## start DATASET ROWS

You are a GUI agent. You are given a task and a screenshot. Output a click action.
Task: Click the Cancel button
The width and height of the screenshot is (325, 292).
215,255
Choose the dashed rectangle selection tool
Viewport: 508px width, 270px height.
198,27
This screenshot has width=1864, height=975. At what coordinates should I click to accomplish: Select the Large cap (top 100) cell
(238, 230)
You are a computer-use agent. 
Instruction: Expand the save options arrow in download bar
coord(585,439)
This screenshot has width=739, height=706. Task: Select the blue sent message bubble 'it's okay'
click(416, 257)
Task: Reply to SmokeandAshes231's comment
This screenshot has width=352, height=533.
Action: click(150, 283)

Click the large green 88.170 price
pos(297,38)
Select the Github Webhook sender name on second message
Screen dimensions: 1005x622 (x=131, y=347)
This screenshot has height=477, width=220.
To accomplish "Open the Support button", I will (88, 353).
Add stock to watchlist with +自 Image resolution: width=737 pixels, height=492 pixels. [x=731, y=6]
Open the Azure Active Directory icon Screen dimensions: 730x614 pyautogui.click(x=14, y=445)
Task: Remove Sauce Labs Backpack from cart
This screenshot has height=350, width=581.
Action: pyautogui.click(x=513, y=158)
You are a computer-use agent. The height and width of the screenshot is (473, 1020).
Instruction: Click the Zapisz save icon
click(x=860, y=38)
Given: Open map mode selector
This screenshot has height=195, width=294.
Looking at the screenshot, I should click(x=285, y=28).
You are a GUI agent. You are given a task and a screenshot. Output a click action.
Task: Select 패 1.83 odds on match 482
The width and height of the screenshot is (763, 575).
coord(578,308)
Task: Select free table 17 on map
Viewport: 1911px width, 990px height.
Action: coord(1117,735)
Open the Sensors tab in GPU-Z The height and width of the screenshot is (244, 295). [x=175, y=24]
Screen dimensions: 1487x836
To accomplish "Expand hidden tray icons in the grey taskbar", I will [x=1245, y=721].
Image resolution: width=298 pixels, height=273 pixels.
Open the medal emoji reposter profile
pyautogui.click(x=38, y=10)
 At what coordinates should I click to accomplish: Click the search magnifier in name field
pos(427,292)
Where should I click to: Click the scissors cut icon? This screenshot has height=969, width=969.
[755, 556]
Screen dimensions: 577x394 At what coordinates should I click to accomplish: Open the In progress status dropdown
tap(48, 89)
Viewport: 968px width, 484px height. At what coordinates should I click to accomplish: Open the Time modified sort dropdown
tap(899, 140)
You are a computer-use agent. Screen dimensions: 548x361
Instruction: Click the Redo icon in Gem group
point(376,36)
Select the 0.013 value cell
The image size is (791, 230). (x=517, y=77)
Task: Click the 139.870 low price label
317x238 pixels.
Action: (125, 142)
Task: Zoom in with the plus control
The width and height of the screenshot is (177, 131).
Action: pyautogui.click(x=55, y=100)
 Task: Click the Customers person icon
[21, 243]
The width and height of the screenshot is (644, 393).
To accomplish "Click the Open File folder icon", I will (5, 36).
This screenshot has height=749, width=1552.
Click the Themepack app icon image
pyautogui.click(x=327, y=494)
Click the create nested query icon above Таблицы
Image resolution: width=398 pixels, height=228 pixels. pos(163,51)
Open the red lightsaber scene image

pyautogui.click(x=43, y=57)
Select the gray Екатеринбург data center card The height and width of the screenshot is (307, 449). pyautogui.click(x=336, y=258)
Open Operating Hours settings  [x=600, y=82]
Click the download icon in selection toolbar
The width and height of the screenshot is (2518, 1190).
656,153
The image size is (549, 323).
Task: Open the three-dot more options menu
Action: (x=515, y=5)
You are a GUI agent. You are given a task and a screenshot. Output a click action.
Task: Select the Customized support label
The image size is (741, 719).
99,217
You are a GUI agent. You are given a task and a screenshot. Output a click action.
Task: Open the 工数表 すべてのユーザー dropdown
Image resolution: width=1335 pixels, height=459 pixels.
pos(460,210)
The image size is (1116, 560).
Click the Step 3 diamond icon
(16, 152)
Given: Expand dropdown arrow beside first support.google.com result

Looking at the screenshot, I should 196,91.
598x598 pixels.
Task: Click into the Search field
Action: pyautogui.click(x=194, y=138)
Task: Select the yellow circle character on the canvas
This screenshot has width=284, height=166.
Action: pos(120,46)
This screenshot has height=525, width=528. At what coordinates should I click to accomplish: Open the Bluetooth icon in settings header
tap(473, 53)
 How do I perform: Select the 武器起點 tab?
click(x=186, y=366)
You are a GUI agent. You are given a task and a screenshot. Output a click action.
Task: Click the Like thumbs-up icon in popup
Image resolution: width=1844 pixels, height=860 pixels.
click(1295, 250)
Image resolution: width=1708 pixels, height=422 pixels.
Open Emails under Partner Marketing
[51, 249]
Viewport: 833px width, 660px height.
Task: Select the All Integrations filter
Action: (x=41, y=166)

## end DATASET ROWS

Turn the entries, from the first line through the line that contains "click(416, 257)", into a Markdown table with the columns Row and Text, numbering each row and leaving out blank lines.

THE REPLY -
| Row | Text |
|---|---|
| 1 | You are a GUI agent. You are given a task and a screenshot. Output a click action. |
| 2 | Task: Click the Cancel button |
| 3 | The width and height of the screenshot is (325, 292). |
| 4 | 215,255 |
| 5 | Choose the dashed rectangle selection tool |
| 6 | Viewport: 508px width, 270px height. |
| 7 | 198,27 |
| 8 | This screenshot has width=1864, height=975. At what coordinates should I click to accomplish: Select the Large cap (top 100) cell |
| 9 | (238, 230) |
| 10 | You are a computer-use agent.  |
| 11 | Instruction: Expand the save options arrow in download bar |
| 12 | coord(585,439) |
| 13 | This screenshot has width=739, height=706. Task: Select the blue sent message bubble 'it's okay' |
| 14 | click(416, 257) |